Desde esta perspectiva, se afirmó que la pastoral debe generar espacios de silencio, escucha, encuentro con Jesucristo y acompañamiento comunitario, favoreciendo procesos que ayuden a las personas a reencontrar identidad, pertenencia y misión.
“La vocación deja de ser un problema a resolver y se convierte en una respuesta libre y gozosa a una llamada que da sentido a toda la existencia”, se afirmó al final de la exposición.
Asimismo, se destacó que la renovación pastoral solo será posible si la Iglesia aprende a caminar desde nuevas formas de relación, participación y discernimiento comunitario, impulsadas por la conversación en el Espíritu y la experiencia viva del Evangelio.

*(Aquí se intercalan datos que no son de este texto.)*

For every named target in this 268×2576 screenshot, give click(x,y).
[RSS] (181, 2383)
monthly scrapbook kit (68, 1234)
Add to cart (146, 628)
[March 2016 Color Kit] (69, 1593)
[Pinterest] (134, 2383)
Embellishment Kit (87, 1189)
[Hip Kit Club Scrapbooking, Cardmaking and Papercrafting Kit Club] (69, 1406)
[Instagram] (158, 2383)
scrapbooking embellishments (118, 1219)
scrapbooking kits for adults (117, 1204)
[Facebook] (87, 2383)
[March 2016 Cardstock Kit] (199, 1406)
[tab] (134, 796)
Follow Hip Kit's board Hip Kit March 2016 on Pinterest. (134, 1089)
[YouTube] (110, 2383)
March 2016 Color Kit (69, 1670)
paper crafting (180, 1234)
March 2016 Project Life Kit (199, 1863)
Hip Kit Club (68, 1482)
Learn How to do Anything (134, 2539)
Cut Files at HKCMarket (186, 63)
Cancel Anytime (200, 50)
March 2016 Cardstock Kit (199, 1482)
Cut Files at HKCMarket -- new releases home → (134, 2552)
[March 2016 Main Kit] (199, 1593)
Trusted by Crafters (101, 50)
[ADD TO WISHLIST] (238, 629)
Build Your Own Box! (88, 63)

Panel de experiencias y buenas prácticas
Posteriormente se desarrolló un panel de experiencias y buenas prácticas pastorales, donde representantes de distintas dimensiones episcopales compartieron proyectos y acciones concretas para promover la cultura vocacional dentro de sus procesos de evangelización.
Entre los participantes estuvieron el Pbro. Otoniel Ochoa Nieto, el Pbro. Carlos Sandoval Rangel, la Lic. Teresa Ramos Cadenas, el Pbro. Yahir Ortega Martínez y el Pbro. Mauro Rodríguez Serrano, quienes abordaron iniciativas vinculadas con la Nueva Evangelización y Catequesis, Pastoral Educativa y de Cultura, Pastoral Juvenil, Familia y Pastoral Vocacional.
Las exposiciones destacaron la necesidad de fortalecer procesos pastorales integrales que ayuden a las personas a descubrir su vocación desde la experiencia comunitaria, la escucha y el encuentro con Cristo.
Más tarde, los asistentes participaron en mesas de trabajo donde reflexionaron sobre las actitudes, lenguajes, prioridades, procesos y metodologías que pueden favorecer una auténtica cultura vocacional en la evangelización.
El diálogo se centró en cómo pasar de una pastoral enfocada únicamente en actividades a una pastoral de procesos que acompañe la vida de las personas y fortalezca vínculos comunitarios y eclesiales.
La jornada concluyó con un plenario y el rezo de las vísperas.